▸ **INSTRUCTIONS**:
- 1) Could you transcribe everything from "Soon after the" down to "considerably less damage." in the Greenbelt Reports text?
- 2) What does the Greenbelt Reports text say on each of these points?
(a) How long is the documentary Armed by Nature?
(b) How many short films does the series include, and how long is each one?
(c) In which four countries was Armed by Nature filmed?
═══ TEXT EXTRACT
Two years after the devastating Tsunami, are Asian countries managing their coastal areas and resources more rationally and scientifically?

As the memories of the Tsunami fade, is there a danger that its important environmental lessons might also be forgotten?
What are the best strategies to balance ecosystem conservation with survival imperatives of millions of poor people in Asia?
On the eve of the mega-disaster’s second anniversary, an investigative new regional documentary from TVE Asia Pacific raises these important questions. In search of answers, it talks to a cross section of scientists, activists and local community leaders in South and Southeast Asia.
Titled The Greenbelt Reports: Armed by Nature, the half hour documentary is part of a multi-media, multi-country project named The Greenbelt Reports. It investigates challenges in conserving Asia’s coastal greenbelts – coral reefs, mangroves and sand dunes – that offer protection from sea-based disasters, as well as many economic benefits to coastal communities.
The Greenbelt Reports TV series
The Greenbelt Reports also comprises a set of 12 self-contained short films, each 5 minutes in duration, covering case studies from the same countries where Armed by Nature was filmed. See our separate story on the series. |
Produced on an editorially independent basis by TVE Asia Pacific (TVEAP) – a regional leader in communicating sustainable development using TV and video – the documentary is now available for broadcast, educational and civil society users worldwide. It comes free of license fee.
In Armed by Nature, TVE Asia Pacific’s production returns to many Asian coasts that were battered by the Tsunami. The documentary was filmed over several months in 2006 in many coastal locations of India, Indonesia, Sri Lanka and Thailand – the four countries that were hardest hit by the Asian Tsunami.
Soon after the disaster, local people, divers and researchers in different parts of Asia noticed something unusual: coastal locations with mangrove forests, sand dunes or coral reefs had suffered considerably less damage.
══════
═══ SUPPLIED INFORMATION
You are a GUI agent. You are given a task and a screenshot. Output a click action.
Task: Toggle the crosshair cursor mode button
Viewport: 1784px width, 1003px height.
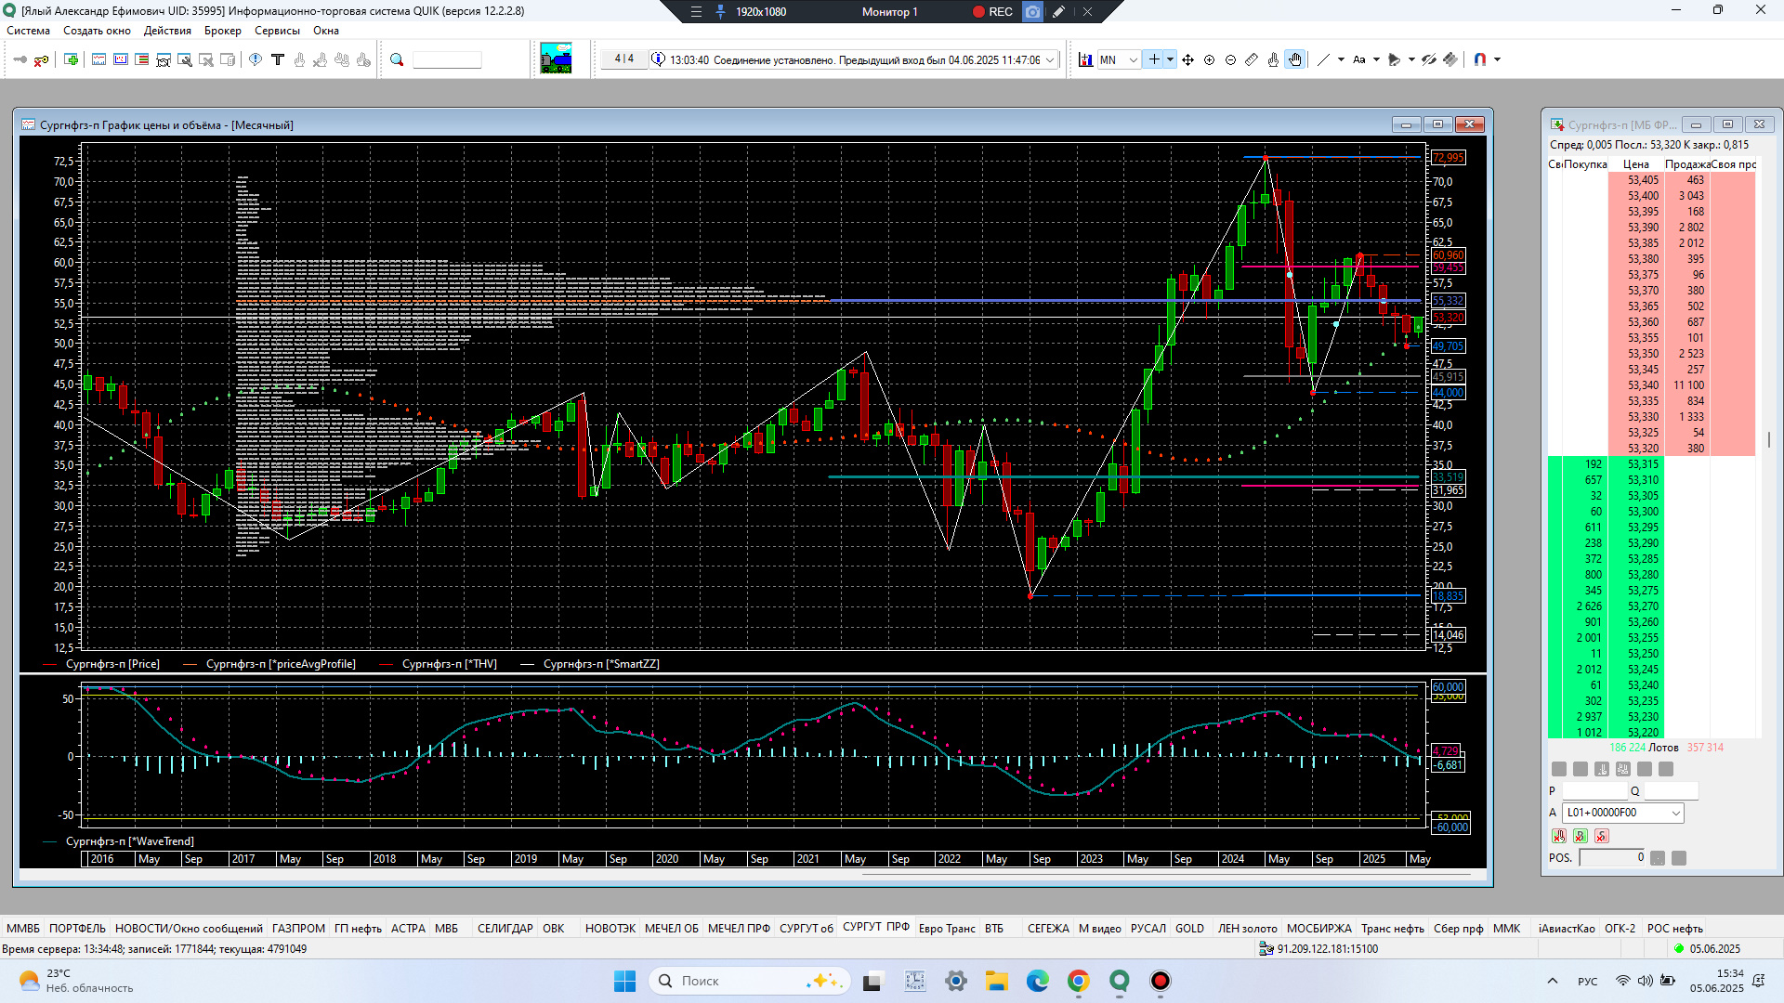[x=1153, y=59]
══════
▸ **TASK-BY-TASK SOLUTIONS**:
- 1)
Soon after the disaster, local people, divers and researchers in different parts of Asia noticed something unusual: coastal locations with mangrove forests, sand dunes or coral reefs had suffered considerably less damage.

- 2)
(a) Half an hour.
(b) 12 short films, each 5 minutes long.
(c) India, Indonesia, Sri Lanka and Thailand.